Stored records

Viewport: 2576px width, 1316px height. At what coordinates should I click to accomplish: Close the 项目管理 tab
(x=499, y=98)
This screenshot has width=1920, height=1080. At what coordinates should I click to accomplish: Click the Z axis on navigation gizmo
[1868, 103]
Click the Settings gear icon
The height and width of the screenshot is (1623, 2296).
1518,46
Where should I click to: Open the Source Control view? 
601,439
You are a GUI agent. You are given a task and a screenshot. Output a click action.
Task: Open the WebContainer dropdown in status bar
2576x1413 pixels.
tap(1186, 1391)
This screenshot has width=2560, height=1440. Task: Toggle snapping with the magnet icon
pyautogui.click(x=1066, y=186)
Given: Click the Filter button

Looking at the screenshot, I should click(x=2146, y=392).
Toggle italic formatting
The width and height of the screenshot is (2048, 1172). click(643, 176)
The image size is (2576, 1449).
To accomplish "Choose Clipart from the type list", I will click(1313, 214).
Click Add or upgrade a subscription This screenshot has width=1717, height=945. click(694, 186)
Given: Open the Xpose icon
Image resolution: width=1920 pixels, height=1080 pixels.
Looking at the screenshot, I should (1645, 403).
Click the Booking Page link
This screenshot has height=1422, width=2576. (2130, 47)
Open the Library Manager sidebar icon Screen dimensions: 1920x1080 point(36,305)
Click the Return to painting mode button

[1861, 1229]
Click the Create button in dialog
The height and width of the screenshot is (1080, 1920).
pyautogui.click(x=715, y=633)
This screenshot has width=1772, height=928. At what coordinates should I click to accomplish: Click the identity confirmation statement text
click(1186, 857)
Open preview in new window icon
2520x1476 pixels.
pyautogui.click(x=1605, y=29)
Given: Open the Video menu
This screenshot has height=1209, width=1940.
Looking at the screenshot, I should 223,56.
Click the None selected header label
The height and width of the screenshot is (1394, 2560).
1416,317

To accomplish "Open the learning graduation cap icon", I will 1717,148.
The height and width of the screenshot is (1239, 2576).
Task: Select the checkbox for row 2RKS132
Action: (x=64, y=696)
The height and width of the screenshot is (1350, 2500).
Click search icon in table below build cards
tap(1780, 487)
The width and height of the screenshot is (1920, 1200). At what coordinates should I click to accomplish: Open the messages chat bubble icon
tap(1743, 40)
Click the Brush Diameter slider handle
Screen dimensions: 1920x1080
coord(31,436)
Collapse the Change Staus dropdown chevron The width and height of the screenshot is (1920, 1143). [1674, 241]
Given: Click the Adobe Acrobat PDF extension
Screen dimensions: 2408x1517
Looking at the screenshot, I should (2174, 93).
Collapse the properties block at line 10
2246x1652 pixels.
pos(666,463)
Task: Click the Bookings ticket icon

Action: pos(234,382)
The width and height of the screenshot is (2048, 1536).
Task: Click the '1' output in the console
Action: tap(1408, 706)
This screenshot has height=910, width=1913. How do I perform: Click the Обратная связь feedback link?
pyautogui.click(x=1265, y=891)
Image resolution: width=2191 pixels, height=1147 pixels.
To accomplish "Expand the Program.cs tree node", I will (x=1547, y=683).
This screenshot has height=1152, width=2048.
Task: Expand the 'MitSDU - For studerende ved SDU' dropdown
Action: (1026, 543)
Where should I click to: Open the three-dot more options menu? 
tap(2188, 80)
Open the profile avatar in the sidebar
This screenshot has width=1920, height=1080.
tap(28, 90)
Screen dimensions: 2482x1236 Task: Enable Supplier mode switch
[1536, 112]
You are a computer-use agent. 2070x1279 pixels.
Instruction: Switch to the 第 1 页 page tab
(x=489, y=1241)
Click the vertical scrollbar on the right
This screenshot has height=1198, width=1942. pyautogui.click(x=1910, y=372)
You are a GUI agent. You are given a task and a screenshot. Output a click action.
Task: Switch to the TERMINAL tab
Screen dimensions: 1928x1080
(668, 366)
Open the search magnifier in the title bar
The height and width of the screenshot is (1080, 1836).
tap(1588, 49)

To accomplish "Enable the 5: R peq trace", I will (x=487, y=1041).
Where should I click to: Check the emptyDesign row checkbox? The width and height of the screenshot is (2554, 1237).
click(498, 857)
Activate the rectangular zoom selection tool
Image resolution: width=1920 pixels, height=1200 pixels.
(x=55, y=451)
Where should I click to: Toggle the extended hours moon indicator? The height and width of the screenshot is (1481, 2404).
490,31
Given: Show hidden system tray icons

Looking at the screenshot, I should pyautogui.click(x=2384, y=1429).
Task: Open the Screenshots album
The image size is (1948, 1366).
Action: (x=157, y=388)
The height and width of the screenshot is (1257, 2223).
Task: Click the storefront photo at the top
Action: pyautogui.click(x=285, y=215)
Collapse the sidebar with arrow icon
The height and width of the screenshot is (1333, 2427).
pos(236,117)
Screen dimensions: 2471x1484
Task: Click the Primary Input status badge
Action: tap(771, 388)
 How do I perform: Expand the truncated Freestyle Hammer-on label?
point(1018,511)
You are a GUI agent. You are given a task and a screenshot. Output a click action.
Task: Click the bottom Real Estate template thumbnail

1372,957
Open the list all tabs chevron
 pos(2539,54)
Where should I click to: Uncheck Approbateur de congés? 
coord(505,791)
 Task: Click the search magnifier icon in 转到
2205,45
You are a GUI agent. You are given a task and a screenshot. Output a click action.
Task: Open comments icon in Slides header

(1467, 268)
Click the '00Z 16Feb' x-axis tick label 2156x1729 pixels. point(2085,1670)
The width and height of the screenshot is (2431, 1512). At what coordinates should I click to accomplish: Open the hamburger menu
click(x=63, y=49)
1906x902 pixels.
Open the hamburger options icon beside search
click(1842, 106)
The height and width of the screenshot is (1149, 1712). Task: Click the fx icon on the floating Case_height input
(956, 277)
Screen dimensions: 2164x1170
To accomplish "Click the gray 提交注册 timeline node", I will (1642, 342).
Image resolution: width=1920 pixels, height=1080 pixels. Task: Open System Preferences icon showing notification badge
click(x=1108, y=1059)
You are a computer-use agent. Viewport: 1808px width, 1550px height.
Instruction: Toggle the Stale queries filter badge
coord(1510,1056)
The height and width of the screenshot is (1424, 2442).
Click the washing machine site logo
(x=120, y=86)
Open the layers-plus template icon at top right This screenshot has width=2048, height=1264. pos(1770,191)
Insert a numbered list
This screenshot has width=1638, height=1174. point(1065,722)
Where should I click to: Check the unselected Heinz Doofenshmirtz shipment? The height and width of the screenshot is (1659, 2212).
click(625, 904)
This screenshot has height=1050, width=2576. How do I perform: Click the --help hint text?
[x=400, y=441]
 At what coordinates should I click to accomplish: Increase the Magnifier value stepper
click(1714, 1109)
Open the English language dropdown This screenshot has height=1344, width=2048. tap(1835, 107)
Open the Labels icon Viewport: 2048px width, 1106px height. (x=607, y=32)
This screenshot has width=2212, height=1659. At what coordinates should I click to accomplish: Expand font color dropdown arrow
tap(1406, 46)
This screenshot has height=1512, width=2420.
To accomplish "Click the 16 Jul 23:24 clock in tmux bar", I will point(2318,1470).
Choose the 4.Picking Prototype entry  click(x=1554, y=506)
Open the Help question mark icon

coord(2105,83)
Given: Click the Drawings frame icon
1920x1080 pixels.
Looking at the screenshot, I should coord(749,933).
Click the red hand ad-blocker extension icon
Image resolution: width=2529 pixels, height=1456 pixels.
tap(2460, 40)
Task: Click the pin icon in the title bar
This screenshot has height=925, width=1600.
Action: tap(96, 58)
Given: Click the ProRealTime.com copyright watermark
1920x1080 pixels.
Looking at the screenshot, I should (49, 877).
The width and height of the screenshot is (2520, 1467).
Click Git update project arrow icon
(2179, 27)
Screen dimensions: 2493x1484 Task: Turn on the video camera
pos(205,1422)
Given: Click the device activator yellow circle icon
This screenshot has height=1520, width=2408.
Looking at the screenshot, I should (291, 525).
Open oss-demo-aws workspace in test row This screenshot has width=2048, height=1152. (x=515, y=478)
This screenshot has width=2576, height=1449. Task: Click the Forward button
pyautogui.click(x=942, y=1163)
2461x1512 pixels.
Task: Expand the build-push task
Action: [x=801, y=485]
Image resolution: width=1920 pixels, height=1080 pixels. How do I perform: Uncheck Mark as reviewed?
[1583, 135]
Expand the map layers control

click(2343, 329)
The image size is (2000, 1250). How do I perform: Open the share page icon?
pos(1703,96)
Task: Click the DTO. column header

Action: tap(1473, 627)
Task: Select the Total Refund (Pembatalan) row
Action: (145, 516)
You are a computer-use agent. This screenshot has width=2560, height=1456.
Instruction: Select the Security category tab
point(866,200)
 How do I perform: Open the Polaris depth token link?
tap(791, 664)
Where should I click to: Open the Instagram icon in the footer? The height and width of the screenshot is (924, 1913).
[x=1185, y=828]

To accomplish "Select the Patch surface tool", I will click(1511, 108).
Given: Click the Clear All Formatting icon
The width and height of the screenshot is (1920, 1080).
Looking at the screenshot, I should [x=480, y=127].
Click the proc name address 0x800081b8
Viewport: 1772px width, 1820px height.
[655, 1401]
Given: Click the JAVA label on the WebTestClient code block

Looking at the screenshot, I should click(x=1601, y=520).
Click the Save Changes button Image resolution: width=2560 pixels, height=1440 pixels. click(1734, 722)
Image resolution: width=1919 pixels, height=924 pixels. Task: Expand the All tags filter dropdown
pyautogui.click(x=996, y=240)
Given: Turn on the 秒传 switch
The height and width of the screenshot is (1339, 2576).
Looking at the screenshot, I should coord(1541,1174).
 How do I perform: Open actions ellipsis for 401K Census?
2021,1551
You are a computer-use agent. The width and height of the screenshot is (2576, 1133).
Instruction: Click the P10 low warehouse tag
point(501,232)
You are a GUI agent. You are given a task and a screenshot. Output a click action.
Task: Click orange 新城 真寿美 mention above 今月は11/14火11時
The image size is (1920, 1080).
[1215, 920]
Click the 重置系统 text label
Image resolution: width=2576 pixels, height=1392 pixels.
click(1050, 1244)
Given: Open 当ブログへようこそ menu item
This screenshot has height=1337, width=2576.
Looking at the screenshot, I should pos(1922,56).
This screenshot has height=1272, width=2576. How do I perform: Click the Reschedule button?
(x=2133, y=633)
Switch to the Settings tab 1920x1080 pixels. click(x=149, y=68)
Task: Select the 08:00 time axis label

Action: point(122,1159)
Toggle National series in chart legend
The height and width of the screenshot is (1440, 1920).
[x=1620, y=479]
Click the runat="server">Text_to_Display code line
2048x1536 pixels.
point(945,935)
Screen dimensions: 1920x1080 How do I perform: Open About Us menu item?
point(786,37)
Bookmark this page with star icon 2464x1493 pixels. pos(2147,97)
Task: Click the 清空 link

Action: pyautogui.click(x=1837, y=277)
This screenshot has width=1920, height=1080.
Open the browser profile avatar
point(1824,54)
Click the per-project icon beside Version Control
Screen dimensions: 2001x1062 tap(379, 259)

▶ _Problem to work on_
Pull out every line holding "computer" from the records above, and copy it.

▶ _Exercise result_
You are a computer-use agent. 2070x1279 pixels.
You are a computer-use agent. Viewport: 1808px width, 1550px height.
You are a computer-use agent. This screenshot has width=2560, height=1456.
You are a computer-use agent. The width and height of the screenshot is (2576, 1133).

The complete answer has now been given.